Collected data:
------

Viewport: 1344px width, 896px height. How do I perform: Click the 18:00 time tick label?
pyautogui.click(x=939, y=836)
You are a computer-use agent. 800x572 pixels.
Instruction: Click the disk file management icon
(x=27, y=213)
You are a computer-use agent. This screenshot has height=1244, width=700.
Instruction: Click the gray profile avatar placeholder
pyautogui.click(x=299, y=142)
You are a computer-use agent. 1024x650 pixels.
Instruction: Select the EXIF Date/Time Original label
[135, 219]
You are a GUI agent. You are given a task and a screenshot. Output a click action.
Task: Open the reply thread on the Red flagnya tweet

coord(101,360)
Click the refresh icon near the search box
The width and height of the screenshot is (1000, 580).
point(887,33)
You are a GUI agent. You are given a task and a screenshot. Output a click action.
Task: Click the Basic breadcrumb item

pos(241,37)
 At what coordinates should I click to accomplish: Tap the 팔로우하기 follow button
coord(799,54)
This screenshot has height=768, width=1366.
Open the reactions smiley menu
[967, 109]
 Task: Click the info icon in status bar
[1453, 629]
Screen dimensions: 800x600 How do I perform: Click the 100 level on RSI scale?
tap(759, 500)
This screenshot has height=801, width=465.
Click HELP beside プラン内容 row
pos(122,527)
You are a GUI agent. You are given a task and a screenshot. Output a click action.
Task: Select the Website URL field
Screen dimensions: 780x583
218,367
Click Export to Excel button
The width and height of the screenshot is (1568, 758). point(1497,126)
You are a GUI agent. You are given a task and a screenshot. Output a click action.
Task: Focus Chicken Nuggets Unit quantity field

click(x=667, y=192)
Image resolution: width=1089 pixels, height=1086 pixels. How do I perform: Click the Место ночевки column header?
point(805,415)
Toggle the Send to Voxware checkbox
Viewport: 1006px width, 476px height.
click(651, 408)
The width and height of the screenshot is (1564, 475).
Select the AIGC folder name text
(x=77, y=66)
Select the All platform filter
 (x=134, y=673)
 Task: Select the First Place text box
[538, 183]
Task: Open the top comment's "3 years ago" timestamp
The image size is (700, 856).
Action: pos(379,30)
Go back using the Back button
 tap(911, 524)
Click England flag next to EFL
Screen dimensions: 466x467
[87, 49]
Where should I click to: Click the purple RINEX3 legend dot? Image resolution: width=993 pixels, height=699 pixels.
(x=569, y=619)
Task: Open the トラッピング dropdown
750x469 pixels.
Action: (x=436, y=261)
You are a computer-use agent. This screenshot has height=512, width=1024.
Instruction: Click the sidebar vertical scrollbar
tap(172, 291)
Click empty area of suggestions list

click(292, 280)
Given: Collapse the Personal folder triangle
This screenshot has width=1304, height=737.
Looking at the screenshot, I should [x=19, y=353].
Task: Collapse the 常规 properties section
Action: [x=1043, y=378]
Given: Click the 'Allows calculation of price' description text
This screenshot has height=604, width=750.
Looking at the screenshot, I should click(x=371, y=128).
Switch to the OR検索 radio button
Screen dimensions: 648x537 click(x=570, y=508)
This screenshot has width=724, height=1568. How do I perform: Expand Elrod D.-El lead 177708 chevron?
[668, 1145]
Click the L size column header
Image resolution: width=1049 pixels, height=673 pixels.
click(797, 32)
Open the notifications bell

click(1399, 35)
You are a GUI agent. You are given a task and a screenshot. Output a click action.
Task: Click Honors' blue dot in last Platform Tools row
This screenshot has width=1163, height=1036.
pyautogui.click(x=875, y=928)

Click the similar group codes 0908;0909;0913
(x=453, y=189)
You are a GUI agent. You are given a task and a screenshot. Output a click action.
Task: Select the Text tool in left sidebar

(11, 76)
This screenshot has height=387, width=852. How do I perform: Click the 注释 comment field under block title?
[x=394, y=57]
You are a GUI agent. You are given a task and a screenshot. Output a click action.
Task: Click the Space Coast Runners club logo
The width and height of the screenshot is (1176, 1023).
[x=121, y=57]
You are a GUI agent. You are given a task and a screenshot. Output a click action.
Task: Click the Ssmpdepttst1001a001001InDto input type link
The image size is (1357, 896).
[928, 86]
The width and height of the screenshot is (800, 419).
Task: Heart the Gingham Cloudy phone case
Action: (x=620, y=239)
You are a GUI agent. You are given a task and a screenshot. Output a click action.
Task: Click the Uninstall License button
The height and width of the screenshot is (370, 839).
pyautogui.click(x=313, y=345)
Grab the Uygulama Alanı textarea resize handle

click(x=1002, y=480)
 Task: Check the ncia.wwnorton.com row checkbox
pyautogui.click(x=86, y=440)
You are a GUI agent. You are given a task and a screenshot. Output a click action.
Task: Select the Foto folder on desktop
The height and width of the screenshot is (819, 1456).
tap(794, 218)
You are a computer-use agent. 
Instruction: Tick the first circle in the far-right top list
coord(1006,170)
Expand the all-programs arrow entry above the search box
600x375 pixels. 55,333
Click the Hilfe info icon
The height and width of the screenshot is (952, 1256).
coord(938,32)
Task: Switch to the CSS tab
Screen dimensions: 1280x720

------

Goal of the exercise: Write out the data above again, word for word.

Answer for the task:
Viewport: 1344px width, 896px height. How do I perform: Click the 18:00 time tick label?
pyautogui.click(x=939, y=836)
You are a computer-use agent. 800x572 pixels.
Instruction: Click the disk file management icon
(x=27, y=213)
You are a computer-use agent. This screenshot has height=1244, width=700.
Instruction: Click the gray profile avatar placeholder
pyautogui.click(x=299, y=142)
You are a computer-use agent. 1024x650 pixels.
Instruction: Select the EXIF Date/Time Original label
[135, 219]
You are a GUI agent. You are given a task and a screenshot. Output a click action.
Task: Open the reply thread on the Red flagnya tweet

coord(101,360)
Click the refresh icon near the search box
The width and height of the screenshot is (1000, 580).
point(887,33)
You are a GUI agent. You are given a task and a screenshot. Output a click action.
Task: Click the Basic breadcrumb item

pos(241,37)
 At what coordinates should I click to accomplish: Tap the 팔로우하기 follow button
coord(799,54)
This screenshot has height=768, width=1366.
Open the reactions smiley menu
[967, 109]
 Task: Click the info icon in status bar
[1453, 629]
Screen dimensions: 800x600 How do I perform: Click the 100 level on RSI scale?
tap(759, 500)
This screenshot has height=801, width=465.
Click HELP beside プラン内容 row
pos(122,527)
You are a GUI agent. You are given a task and a screenshot. Output a click action.
Task: Select the Website URL field
Screen dimensions: 780x583
218,367
Click Export to Excel button
The width and height of the screenshot is (1568, 758). point(1497,126)
You are a GUI agent. You are given a task and a screenshot. Output a click action.
Task: Focus Chicken Nuggets Unit quantity field

click(x=667, y=192)
Image resolution: width=1089 pixels, height=1086 pixels. How do I perform: Click the Место ночевки column header?
point(805,415)
Toggle the Send to Voxware checkbox
Viewport: 1006px width, 476px height.
click(651, 408)
The width and height of the screenshot is (1564, 475).
Select the AIGC folder name text
(x=77, y=66)
Select the All platform filter
 (x=134, y=673)
 Task: Select the First Place text box
[538, 183]
Task: Open the top comment's "3 years ago" timestamp
The image size is (700, 856).
Action: pos(379,30)
Go back using the Back button
 tap(911, 524)
Click England flag next to EFL
Screen dimensions: 466x467
[87, 49]
Where should I click to: Click the purple RINEX3 legend dot? Image resolution: width=993 pixels, height=699 pixels.
(x=569, y=619)
Task: Open the トラッピング dropdown
750x469 pixels.
Action: (x=436, y=261)
You are a computer-use agent. This screenshot has height=512, width=1024.
Instruction: Click the sidebar vertical scrollbar
tap(172, 291)
Click empty area of suggestions list

click(292, 280)
Given: Collapse the Personal folder triangle
This screenshot has width=1304, height=737.
Looking at the screenshot, I should [x=19, y=353].
Task: Collapse the 常规 properties section
Action: [x=1043, y=378]
Given: Click the 'Allows calculation of price' description text
This screenshot has height=604, width=750.
Looking at the screenshot, I should click(x=371, y=128).
Switch to the OR検索 radio button
Screen dimensions: 648x537 click(x=570, y=508)
This screenshot has width=724, height=1568. How do I perform: Expand Elrod D.-El lead 177708 chevron?
[668, 1145]
Click the L size column header
Image resolution: width=1049 pixels, height=673 pixels.
click(797, 32)
Open the notifications bell

click(1399, 35)
You are a GUI agent. You are given a task and a screenshot. Output a click action.
Task: Click Honors' blue dot in last Platform Tools row
This screenshot has width=1163, height=1036.
pyautogui.click(x=875, y=928)

Click the similar group codes 0908;0909;0913
(x=453, y=189)
You are a GUI agent. You are given a task and a screenshot. Output a click action.
Task: Select the Text tool in left sidebar

(11, 76)
This screenshot has height=387, width=852. How do I perform: Click the 注释 comment field under block title?
[x=394, y=57]
You are a GUI agent. You are given a task and a screenshot. Output a click action.
Task: Click the Space Coast Runners club logo
The width and height of the screenshot is (1176, 1023).
[x=121, y=57]
You are a GUI agent. You are given a task and a screenshot. Output a click action.
Task: Click the Ssmpdepttst1001a001001InDto input type link
The image size is (1357, 896).
[928, 86]
The width and height of the screenshot is (800, 419).
Task: Heart the Gingham Cloudy phone case
Action: (x=620, y=239)
You are a GUI agent. You are given a task and a screenshot. Output a click action.
Task: Click the Uninstall License button
The height and width of the screenshot is (370, 839).
pyautogui.click(x=313, y=345)
Grab the Uygulama Alanı textarea resize handle

click(x=1002, y=480)
 Task: Check the ncia.wwnorton.com row checkbox
pyautogui.click(x=86, y=440)
You are a GUI agent. You are given a task and a screenshot. Output a click action.
Task: Select the Foto folder on desktop
The height and width of the screenshot is (819, 1456).
tap(794, 218)
You are a computer-use agent. 
Instruction: Tick the first circle in the far-right top list
coord(1006,170)
Expand the all-programs arrow entry above the search box
600x375 pixels. 55,333
Click the Hilfe info icon
The height and width of the screenshot is (952, 1256).
coord(938,32)
Task: Switch to the CSS tab
Screen dimensions: 1280x720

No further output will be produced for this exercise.